If money could be made out of printing theater ephemera, it was a demanding business. The decision of Drury Lane to run its own press does not appear to have been entirely successful and Tabby seems to have been the last manager of the press at the theater. But clearly much more work and investigation remains to be done on this interesting slice of theater and printing history.

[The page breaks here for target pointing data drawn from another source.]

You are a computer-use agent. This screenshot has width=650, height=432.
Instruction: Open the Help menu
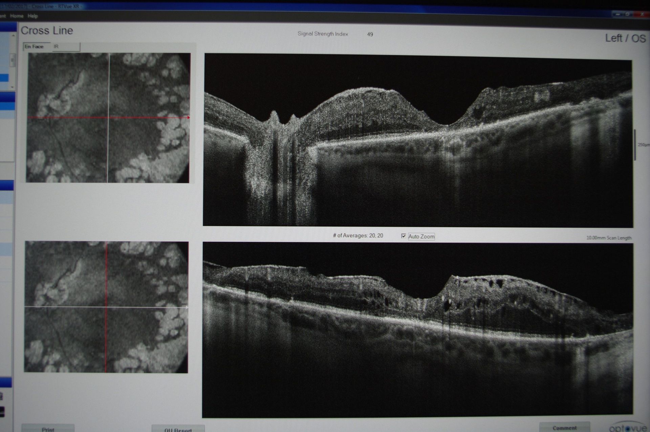33,16
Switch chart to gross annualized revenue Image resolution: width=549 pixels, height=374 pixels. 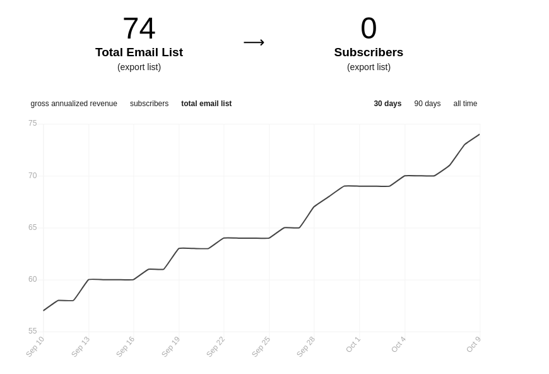click(74, 104)
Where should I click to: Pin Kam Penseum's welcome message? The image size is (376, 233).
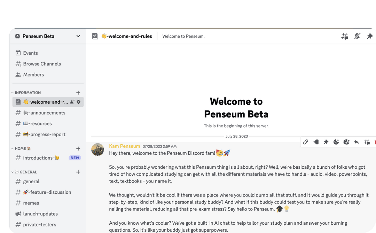[x=326, y=142]
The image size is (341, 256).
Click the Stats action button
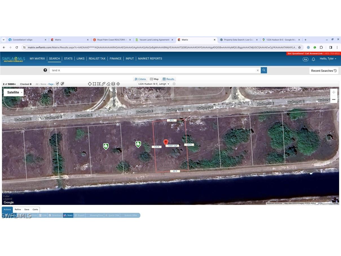68,215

- Inventory of furniture and fixtures. Records of the Drury Lane Theatre, 1819, W.b. 383, 56r
- On this subject there are two excellent essays: one by Tiffany Stern “’On each Wall and Corner Poast’: Playbills, Title-pages, and Advertising in Early Modern London” in English Literary Renaissance, vol.36, no.1 (Winter 2006), p.57-89, the other by Peter Stallybrass “’Little Jobs’: Broadsides and the Printing Revolution” in Agent of Change: Print Culture Studies after Elizabeth L. Eisentein, eds. Sabrina Alcorn Baron, Eric N. Lindquist, Eleanor F. Shevlin, Amherst: University of Massachusetts, 2007, p. 315-341
- Valerie Fairbrass, “’What Printers Ink Does Each Week for the Theatres’: Printing for the Theatre in the Eighteenth and Early Nineteenth Centuries” in Publishing History, v.67 (2010) p. 39-63
- Although there is no evidence of this, it is tempting to think that he was related to John Rodwell, one of the booksellers who published a new edition of Shakespeare’s plays in 1827.